Il raconte dans Le Roman de mes romans,
1896, que lorsqu’il a écrit Mondaine
il a voulu se documenter car il mettait en scène un peintre émailleur et, pour
en savoir plus, il s’était rendu chez Garnier : « (…) rue de Couesnon, là-bas, bien loin
derrière la gare Montparnasse où, dans un petit jardin, je trouvai un atelier
de peintre émailleur avec un four pour la cuisson, et l’occupant deux jeunes
artistes, MM. Grandhomme et Garnier, qui se mirent à ma disposition avec une
entière bonne grâce, en me permettant d’assister à leur travail (…)».
Ces
informations sont précisées par le Bénézit,
dans la notice consacrée à Paul Grandhomme, peintre sur émail :
« (…). En 1877, Alfred-Jean Garnier devint son élève ; ils
s’associèrent en 1888 et travaillèrent et signèrent ensemble. (…). »
Garnier
et Grandhomme ont exposés leurs œuvres dans plusieurs Salons. On peut en voir aujourd’hui
quelques-unes au Musée d’Orsay (Galerie Symboliste). Selon la notice consacrée
à Garnier au catalogue en ligne du Musée d’Orsay, il est mort à Bazoches en
1908.
Il
s’était marié et nous disposons ainsi d’un exemplaire de sa signature. Il avait
épousé le 18 juillet 1885 Marie Mathilde Missier à la mairie du 14ème arrondissement.

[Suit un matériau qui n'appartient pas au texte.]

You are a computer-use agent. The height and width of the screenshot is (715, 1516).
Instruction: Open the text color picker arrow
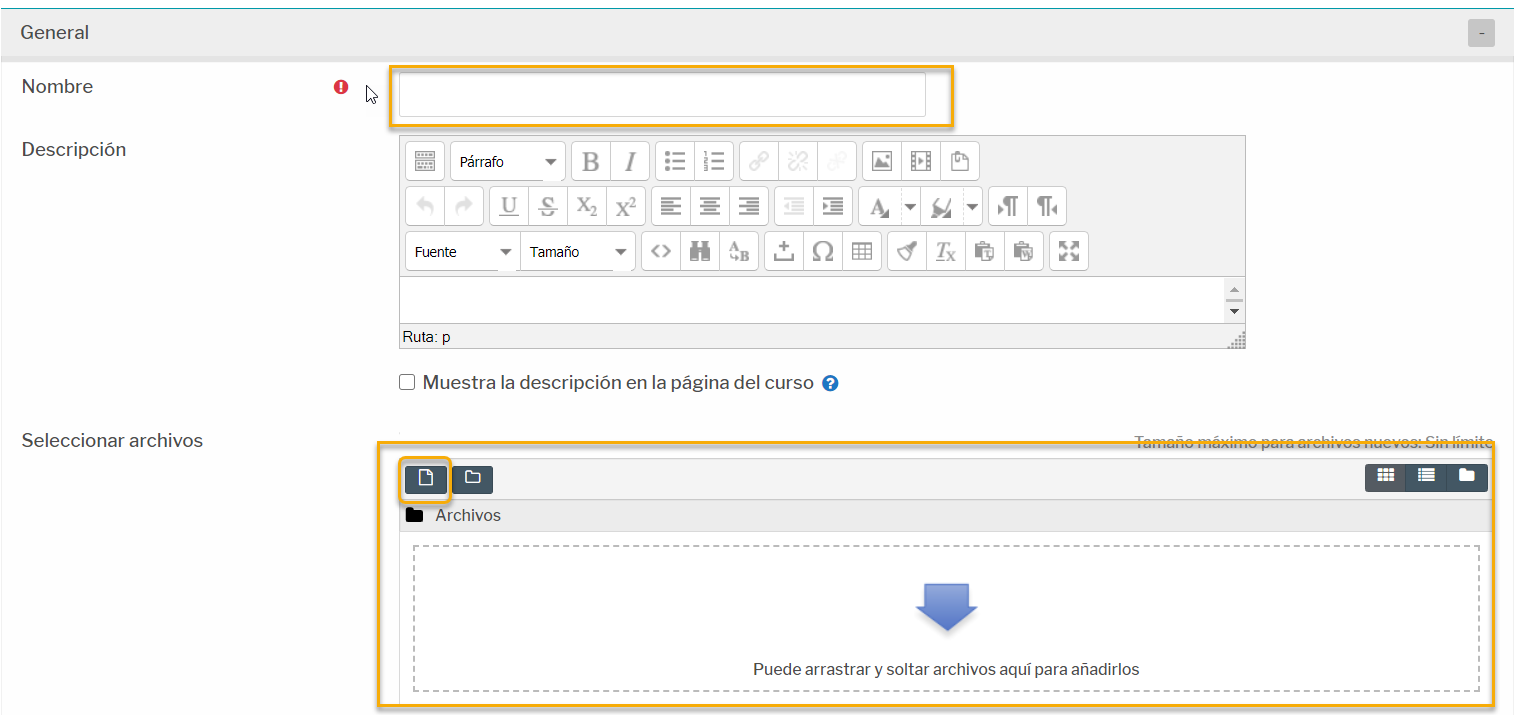(x=910, y=207)
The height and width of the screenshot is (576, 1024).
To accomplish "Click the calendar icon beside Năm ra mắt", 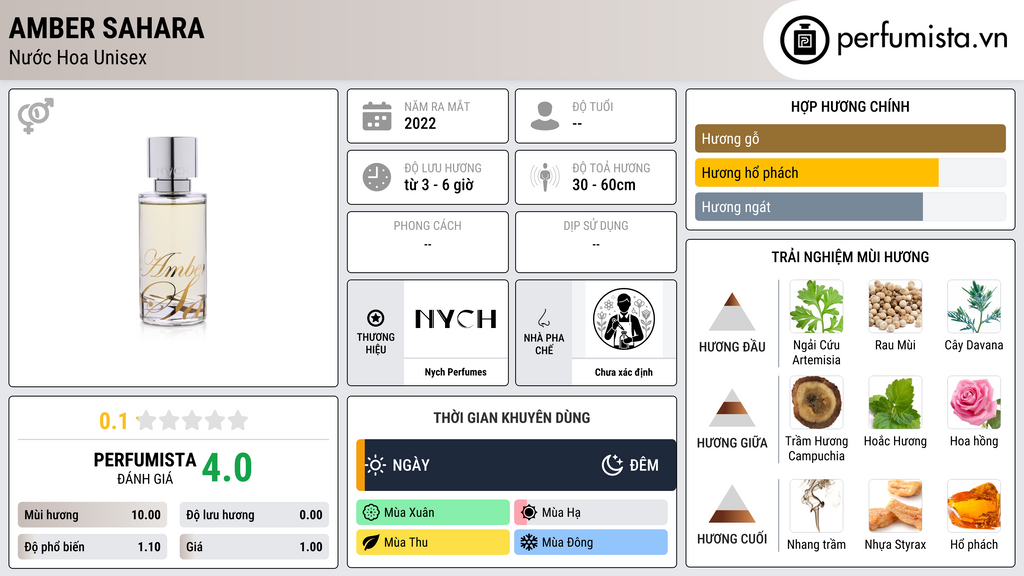I will tap(377, 116).
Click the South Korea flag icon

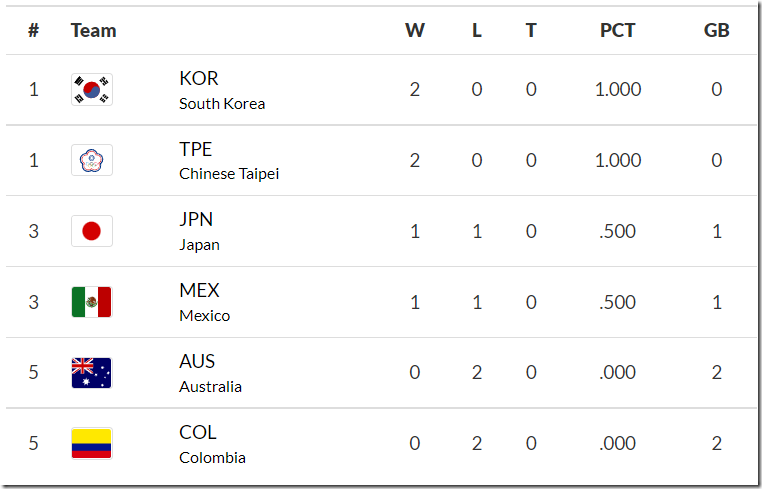click(x=92, y=90)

Il a apposé sa signature avec son prénom sur le registre d'état civil, ce qui
permet de comparer les signatures, ainsi que l'écriture du prénom et celle du texte au dos
du tableau, et de constater qu' elles sont différentes.

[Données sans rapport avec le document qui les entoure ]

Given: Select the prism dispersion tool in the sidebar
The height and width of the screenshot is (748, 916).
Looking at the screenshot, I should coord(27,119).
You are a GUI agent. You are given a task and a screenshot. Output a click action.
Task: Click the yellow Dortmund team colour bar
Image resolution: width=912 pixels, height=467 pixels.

Nous sommes donc en présence d’un tableau qui a peut-être été peint par Alfred-Jean Garnier mais rien ne le prouve. A quelle date ? En 1873 selon le peintre ou en 1872 selon l’inscription portée au verso, par une main qui pourrait être celle du peintre mais rien ne le prouve, en tout cas pas celle d’Alfred-Jean Garnier.
Les
« découvreurs » René Char et Jacques Dupin affirmaient que « le
peintre ne peut être qu’Alfred-Jean Garnier ». Dans ce cas, il faudrait
bien admettre que l’annotation au verso, avec l’opportun changement de date concordant
avec l’endroit indiqué et l’adresse de Rimbaud à cette époque, aurait été
rajoutée par quelqu'un d’autre que le peintre.